事例2 家電リサイクルセンターの 「WEB工場見学」の動画公開(主な活動テーマ:資源)

東芝環境ソリューション(株)

東芝環境ソリューション(株)は、家電製品やOA機器、太陽電池等のさまざまな使用済み製品のリユース・リサイクル及びソリューションを通じて、サーキュラーエコノミーに取り組んでいます。
現在、テレビ、エアコン、洗濯機、冷蔵庫の家電4製品について、リサイクルの重要性や廃棄物処理の問題意識等をより広く知っていただくために、普段は見ることのできない家電リサイクルセンターの内部をオンラインで紹介する「WEB工場見学」の動画を公開しています。廃棄された家電製品の回収から分解、選別、リサイクル材の抽出等の工程を紹介し、リサイクルによる効果やリサイクル材の再利用方法を解説しています。これにより、家電リサイクルをより身近に感じ、リサイクルへの取り組みと理解が促進されることを期待しています。
今後も長年培った経験と確かな技術力をベースに、リサイクル事業に取り組み、サーキュラーエコノミーに貢献していきます。

工場見学動画 画面イメージ

事例3 廃棄物削減をテーマとした環境教育でリメイクワークショップ(主な活動テーマ:資源)

┄┄┄┄┄┄

次の(a)〜(c)がそれぞれ上の文書抜粋の内容と合っているかを「はい」か「いいえ」で答え、判断の決め手となる文書抜粋の語句を正確に引用してください。
(a) 動画が取り上げている家電4製品は、テレビ、エアコン、洗濯機、冷蔵庫である。
(b) 東芝環境ソリューション(株)が扱う使用済み製品は家電製品に限られている。
(c) 動画ではリサイクル材の再利用方法を解説している。

ページと画面の位置指定データ —

┄┄┄┄┄┄

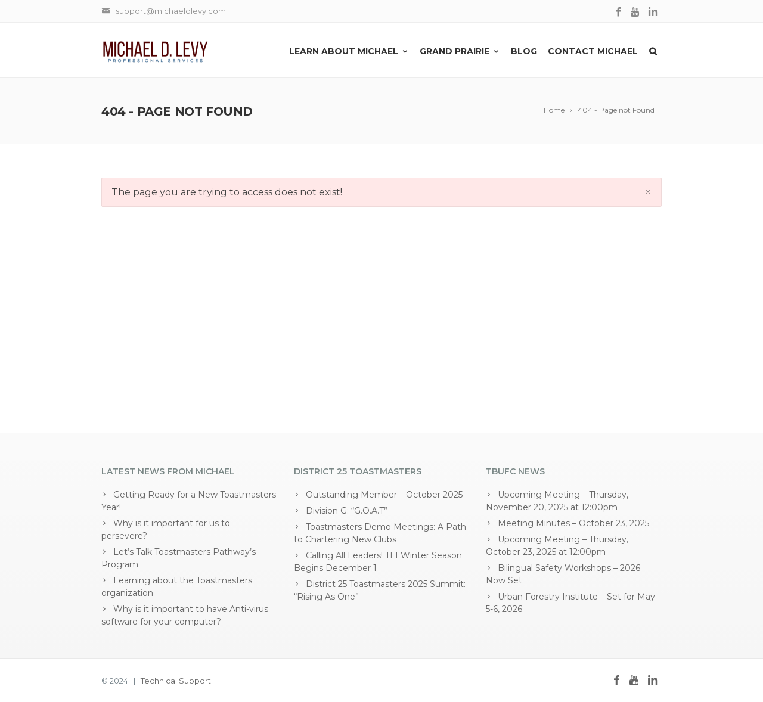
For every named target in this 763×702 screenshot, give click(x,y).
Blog (524, 51)
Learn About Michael (349, 51)
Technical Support (176, 680)
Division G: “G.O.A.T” (346, 510)
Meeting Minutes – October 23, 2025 (573, 523)
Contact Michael (593, 51)
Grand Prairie (460, 51)
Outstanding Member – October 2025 (384, 494)
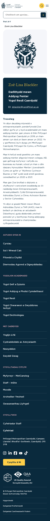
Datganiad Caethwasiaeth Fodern (16, 511)
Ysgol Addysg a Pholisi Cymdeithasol (23, 291)
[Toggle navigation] (47, 5)
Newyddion (9, 349)
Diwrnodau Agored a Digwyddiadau (22, 264)
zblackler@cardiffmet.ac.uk (23, 107)
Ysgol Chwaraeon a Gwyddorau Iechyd (20, 306)
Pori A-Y (7, 22)
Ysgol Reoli (9, 298)
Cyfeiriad (8, 430)
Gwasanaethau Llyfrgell (16, 403)
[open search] (41, 5)
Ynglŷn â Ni (9, 335)
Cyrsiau (7, 243)
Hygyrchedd (8, 501)
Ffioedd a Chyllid (12, 257)
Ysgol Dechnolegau (13, 315)
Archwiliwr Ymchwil (13, 396)
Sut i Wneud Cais (12, 250)
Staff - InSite (10, 383)
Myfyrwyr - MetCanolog (16, 376)
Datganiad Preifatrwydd (13, 506)
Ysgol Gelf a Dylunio (14, 284)
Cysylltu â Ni (14, 462)
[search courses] (43, 14)
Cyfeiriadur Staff (12, 423)
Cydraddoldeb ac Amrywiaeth (19, 342)
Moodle (7, 390)
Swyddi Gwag (10, 356)
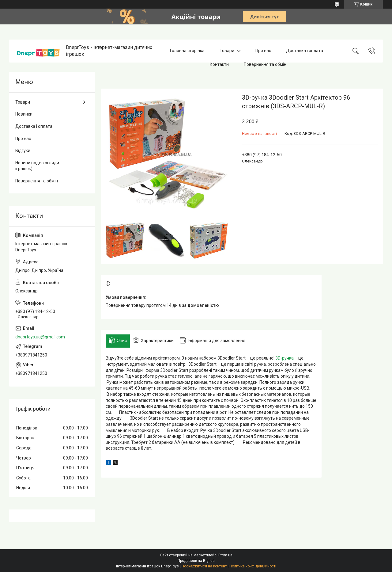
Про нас (263, 50)
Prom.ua (225, 555)
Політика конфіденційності (252, 566)
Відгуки (22, 150)
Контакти (219, 64)
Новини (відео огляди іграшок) (37, 165)
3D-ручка (284, 358)
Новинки (23, 114)
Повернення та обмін (265, 64)
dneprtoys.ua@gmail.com (40, 336)
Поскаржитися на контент (204, 566)
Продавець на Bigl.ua (196, 561)
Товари (227, 50)
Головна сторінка (187, 50)
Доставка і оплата (304, 50)
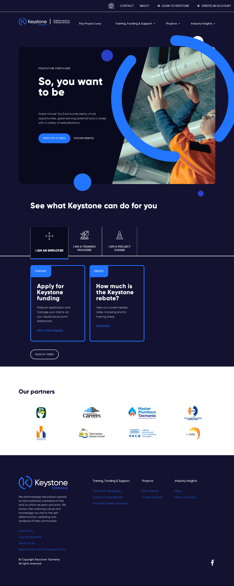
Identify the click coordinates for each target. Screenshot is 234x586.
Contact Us (26, 531)
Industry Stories (54, 138)
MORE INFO (103, 326)
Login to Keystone (30, 537)
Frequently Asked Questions (110, 503)
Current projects (152, 497)
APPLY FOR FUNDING (50, 330)
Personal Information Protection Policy (42, 549)
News (178, 491)
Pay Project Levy (90, 23)
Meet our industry (186, 497)
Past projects (150, 491)
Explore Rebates (84, 138)
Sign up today (44, 354)
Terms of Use (27, 543)
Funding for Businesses (107, 491)
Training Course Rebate (107, 497)
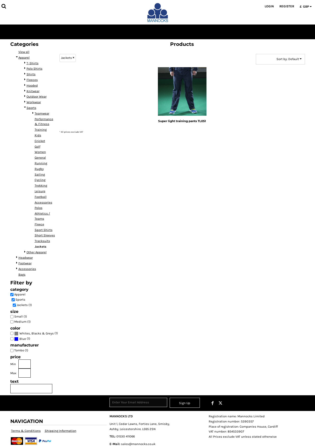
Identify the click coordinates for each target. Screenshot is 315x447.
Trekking (41, 185)
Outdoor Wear (37, 96)
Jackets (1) (24, 305)
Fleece (39, 224)
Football (41, 197)
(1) (36, 333)
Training (41, 129)
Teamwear (42, 113)
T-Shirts (33, 63)
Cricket (40, 141)
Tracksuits (42, 241)
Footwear (25, 263)
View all (23, 52)
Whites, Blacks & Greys (36, 333)
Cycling (40, 180)
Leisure (40, 191)
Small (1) (20, 316)
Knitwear (33, 91)
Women (40, 152)
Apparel (24, 57)
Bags (22, 274)
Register (286, 6)
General (40, 157)
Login (269, 6)
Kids (38, 135)
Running (41, 163)
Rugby (39, 169)
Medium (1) (22, 321)
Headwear (25, 257)
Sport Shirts (44, 230)
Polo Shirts (34, 68)
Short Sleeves (45, 235)
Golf (37, 146)
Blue (22, 339)
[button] (3, 6)
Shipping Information (60, 431)
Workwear (34, 102)
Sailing (40, 174)
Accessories (43, 202)
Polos (38, 208)
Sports (31, 108)
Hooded (32, 85)
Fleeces (32, 80)
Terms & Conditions (26, 431)
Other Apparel (37, 252)
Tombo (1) (21, 350)
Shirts (31, 74)
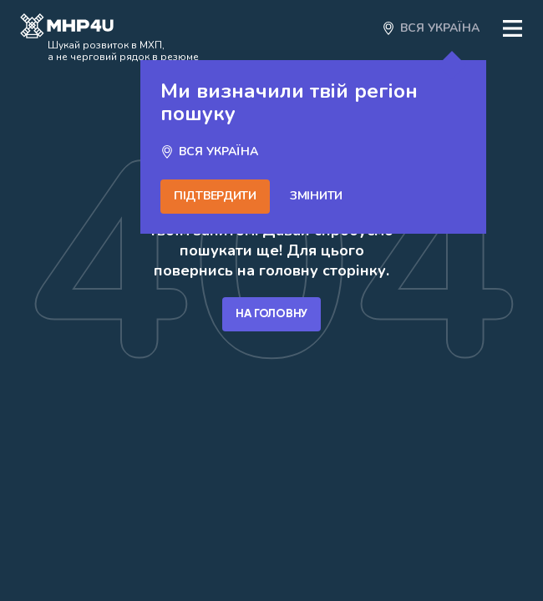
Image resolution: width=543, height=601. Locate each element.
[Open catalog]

┄┄┄┄┄┄

演習の解答 —
(a) はい:「テレビ、エアコン、洗濯機、冷蔵庫の家電4製品について」
(b) いいえ:「家電製品やOA機器、太陽電池等のさまざまな使用済み製品」
(c) はい:「リサイクルによる効果やリサイクル材の再利用方法を解説しています」